A for loop, defer, recover, or closure typically blocks inlining.
go build -gcflags='-m -m' shows decisions.

$ go build -gcflags='-m=2' ./...
./order.go:14:6: can inline (*Order).subtotal
./order.go:23:18: inlining call to (*Order).subtotal
./order.go:8:6: cannot inline (*Order).Total: function too complex

Mid-stack inlining¶

Go 1.10+ added mid-stack inlining: a small caller of a small callee can inline both into the outermost frame. Effect: many Extract Method-style refactorings cost zero in Go.

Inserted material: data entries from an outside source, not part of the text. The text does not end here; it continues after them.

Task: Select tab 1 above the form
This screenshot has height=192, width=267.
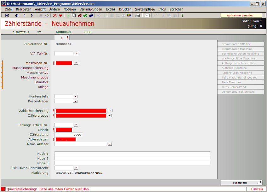Action: [62, 38]
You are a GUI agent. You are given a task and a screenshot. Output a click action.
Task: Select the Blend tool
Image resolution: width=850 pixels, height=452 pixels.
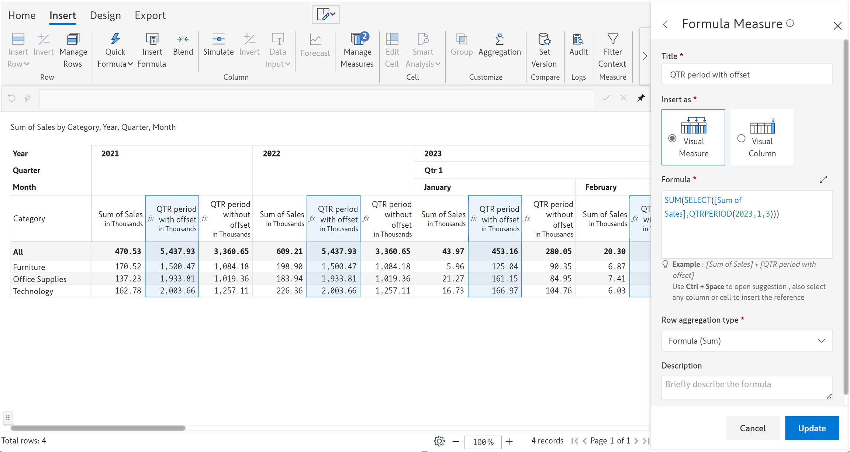(x=183, y=40)
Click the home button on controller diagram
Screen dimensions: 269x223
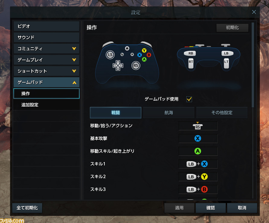(127, 48)
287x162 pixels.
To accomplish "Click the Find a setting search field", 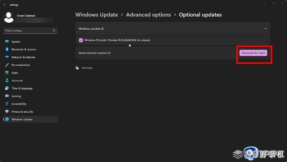I will click(x=30, y=31).
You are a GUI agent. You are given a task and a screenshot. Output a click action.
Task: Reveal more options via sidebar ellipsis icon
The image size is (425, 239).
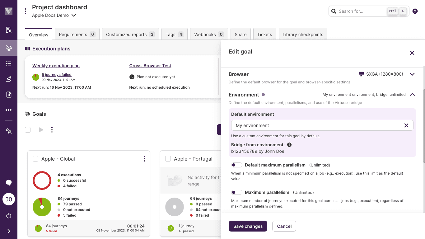(8, 110)
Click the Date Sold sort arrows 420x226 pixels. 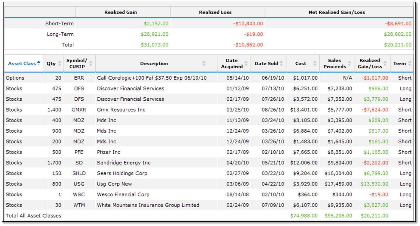281,64
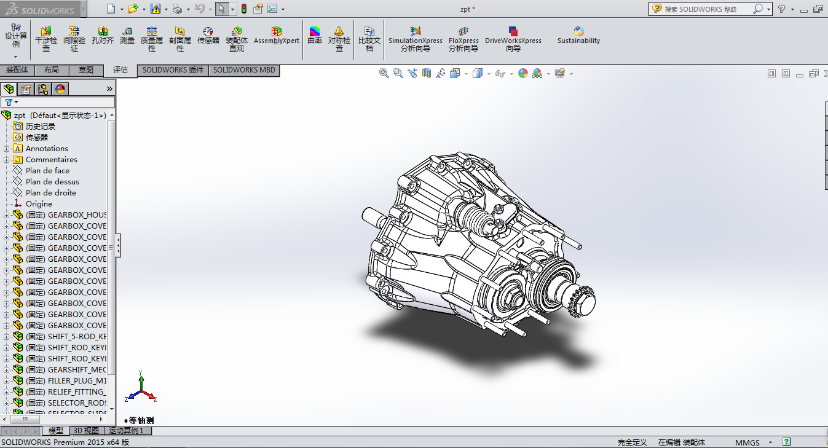The image size is (828, 448).
Task: Expand the Annotations tree node
Action: pyautogui.click(x=7, y=149)
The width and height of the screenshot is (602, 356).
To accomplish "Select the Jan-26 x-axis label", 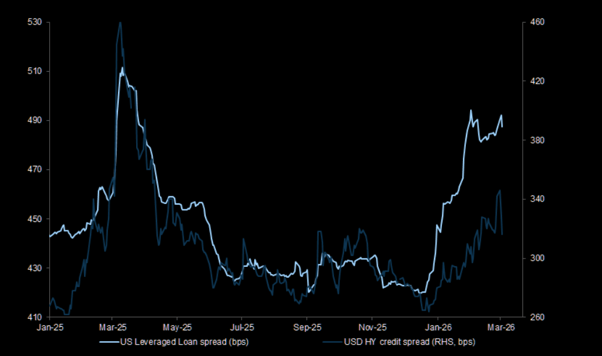I will [x=437, y=327].
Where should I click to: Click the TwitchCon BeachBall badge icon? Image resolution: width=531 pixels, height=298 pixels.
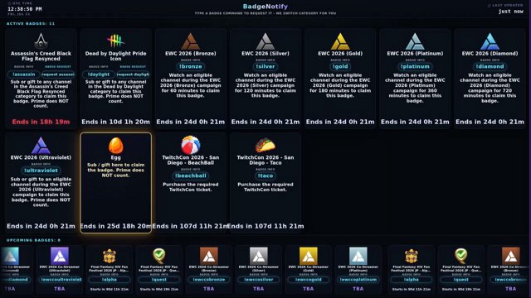click(190, 145)
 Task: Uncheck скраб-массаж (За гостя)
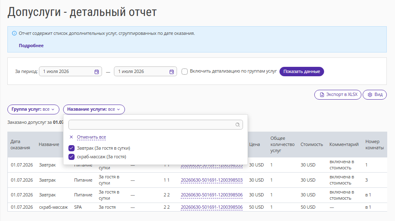coord(72,157)
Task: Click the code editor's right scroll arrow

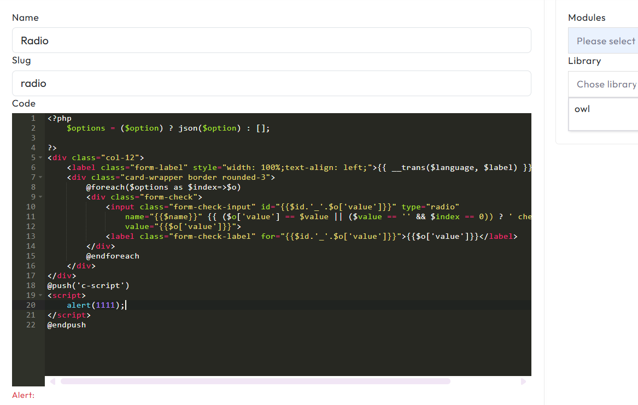Action: [x=523, y=381]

Profile-Guided Optimization (Go 1.21+)¶

Capture a real-world profile (go test -cpuprofile) and pass it to go build. The compiler now knows which call sites are hot and inlines aggressively at those sites. PGO can recover much of the polymorphism perf you'd otherwise lose to interface dispatch.

Interface dispatch¶

Calling through a Go interface is always a virtual call (itab lookup, indirect). Unlike Java's HotSpot, the Go compiler historically didn't devirtualize. PGO changes this for hot sites.

Python: bytecode, no inlining, but…¶

CPython has no inliner. Every method call goes through the standard call protocol (CALL_FUNCTION opcode → PyEval_EvalFrameEx → frame creation → execution).

Cost¶

A Python method call costs ~50–500ns of pure overhead, before the body runs. For tight loops, this dominates.

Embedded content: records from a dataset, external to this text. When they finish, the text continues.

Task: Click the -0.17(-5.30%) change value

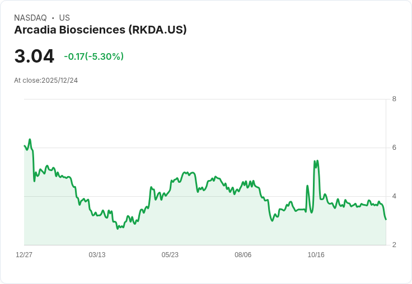Action: (93, 56)
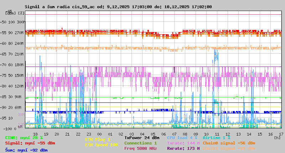This screenshot has width=285, height=153.
Task: Click the CINR green legend entry
Action: (x=24, y=138)
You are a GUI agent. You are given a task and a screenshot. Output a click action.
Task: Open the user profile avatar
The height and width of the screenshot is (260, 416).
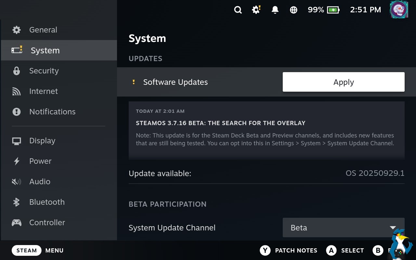coord(399,10)
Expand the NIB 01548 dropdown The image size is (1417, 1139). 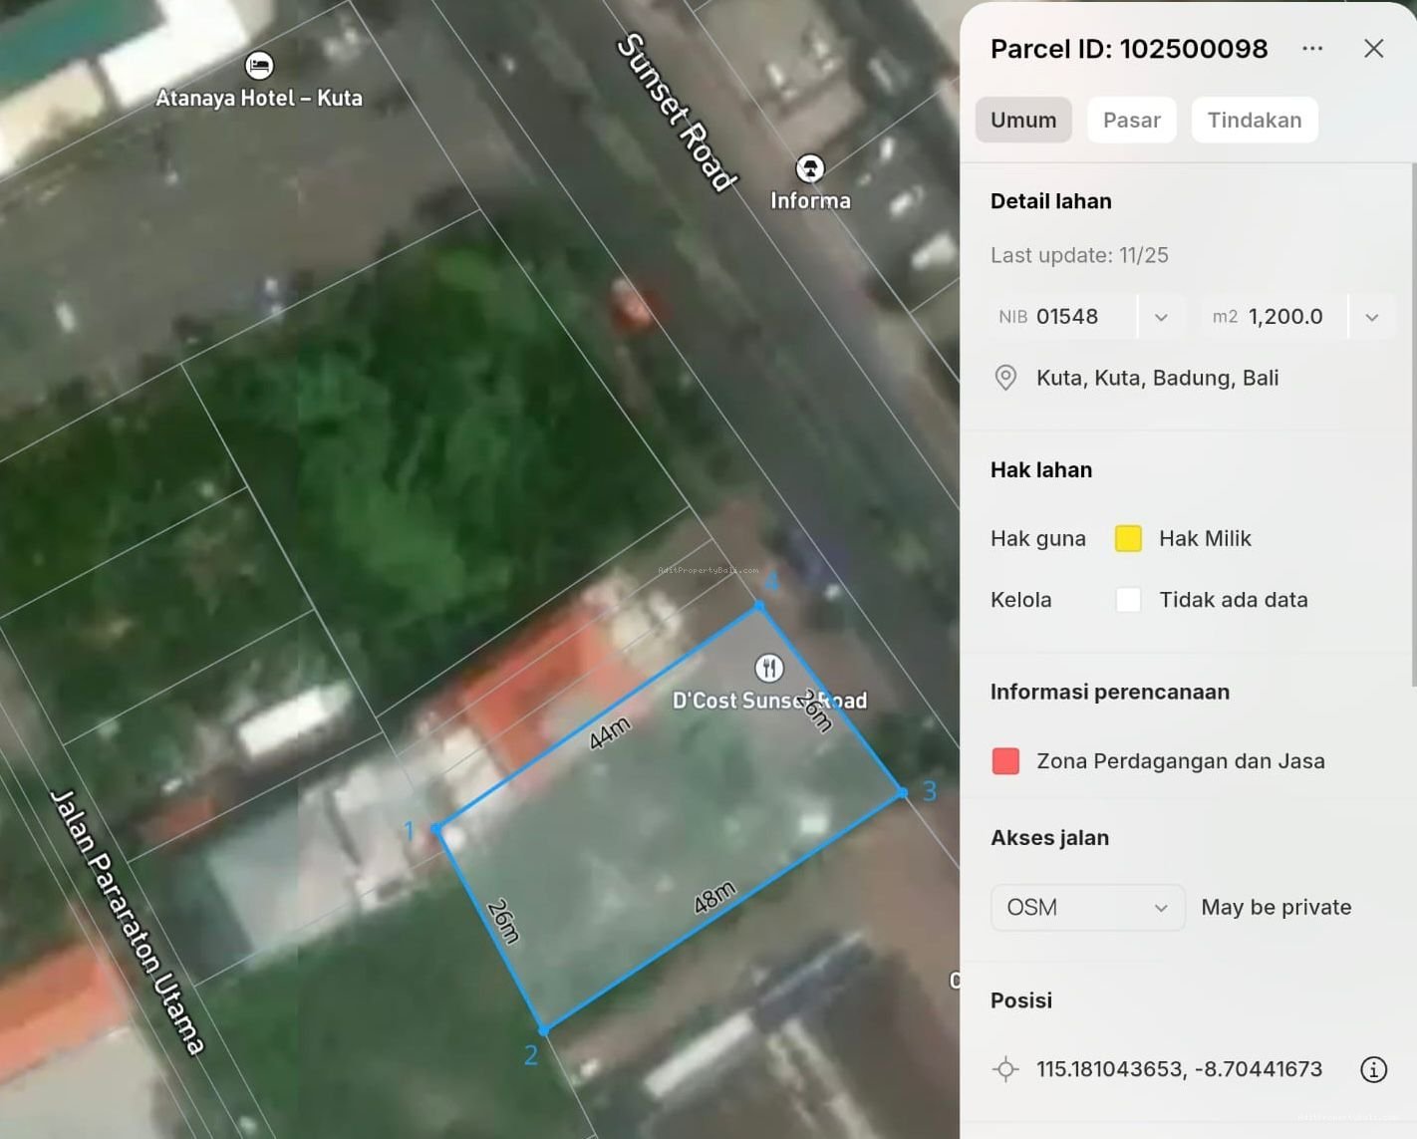tap(1161, 317)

Implications for refactoring¶

Extract Method: a hot loop calling an extracted helper N times pays N × 100ns. For N=10M, that's a second of overhead.
Replace Temp with Query: same — each query call adds overhead.
Inline Method: a real perf win in tight Python loops.

Tools¶

PyPy — JIT-compiled CPython subset. Composing Methods refactorings are roughly free under PyPy. If your code runs on PyPy, ignore this section.
Cython — annotate hot paths with C types. Inlining works.
Numba — JIT for numerical Python.
C extensions — for any hot inner loop.

Practical Python rule: write clear code (Extract Method liberally) for the 99% of code that isn't hot. Profile, find the 1%, and either drop to C / use Numba / vectorize with NumPy.

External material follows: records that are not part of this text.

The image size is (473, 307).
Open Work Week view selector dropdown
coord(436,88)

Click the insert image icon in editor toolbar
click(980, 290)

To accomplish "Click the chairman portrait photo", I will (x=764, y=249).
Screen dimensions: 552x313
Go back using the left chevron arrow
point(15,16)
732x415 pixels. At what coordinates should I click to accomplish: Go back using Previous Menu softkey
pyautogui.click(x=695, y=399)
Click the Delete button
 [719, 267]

Profile-guided refactoring¶

The discipline of measuring before refactoring for performance reasons:

The flow¶

Measure: profile prod (or a realistic load test).
Identify the hot path (10% of code that runs 90% of the time — Pareto holds).
Apply Composing Methods refactorings to the hot path with special considerations:
Inline rather than Extract.
Avoid Replace Temp with Query for non-pure expressions.
Avoid allocations even if escape analysis "should" handle them.
Re-measure.
Apply normal Composing Methods refactorings to everything else, freely.

What this prevents¶

The two biggest mistakes:

Optimizing cold code. Writing convoluted versions of code that runs once a day.
Pessimizing hot code. "Cleaning up" a tight loop into a stream pipeline that allocates 3 iterators per iteration.

Tools¶

Language	Profiler
Java	JFR (built-in), async-profiler, VisualVM
Go	`pprof` (built-in)
Python	`cProfile`, `py-spy`, `scalene`
Native	perf, Instruments, VTune

Review questions¶

What does Extract Method cost in JVM bytecode? In steady-state JIT?
Explain MaxInlineSize and FreqInlineSize.
How do escape analysis and scalar replacement make Method Object free?
When does Replace Temp with Query become a real perf cost?
Why might you Inline Method even if JIT was already inlining it?
What's the difference between monomorphic and megamorphic call sites for perf?
What does -XX:+PrintInlining tell you?
Why do most micro-benchmarks of Substitute Algorithm lie?
How does Go's PGO interact with these refactorings?
Why is Inline Method sometimes the best refactoring in CPython hot loops?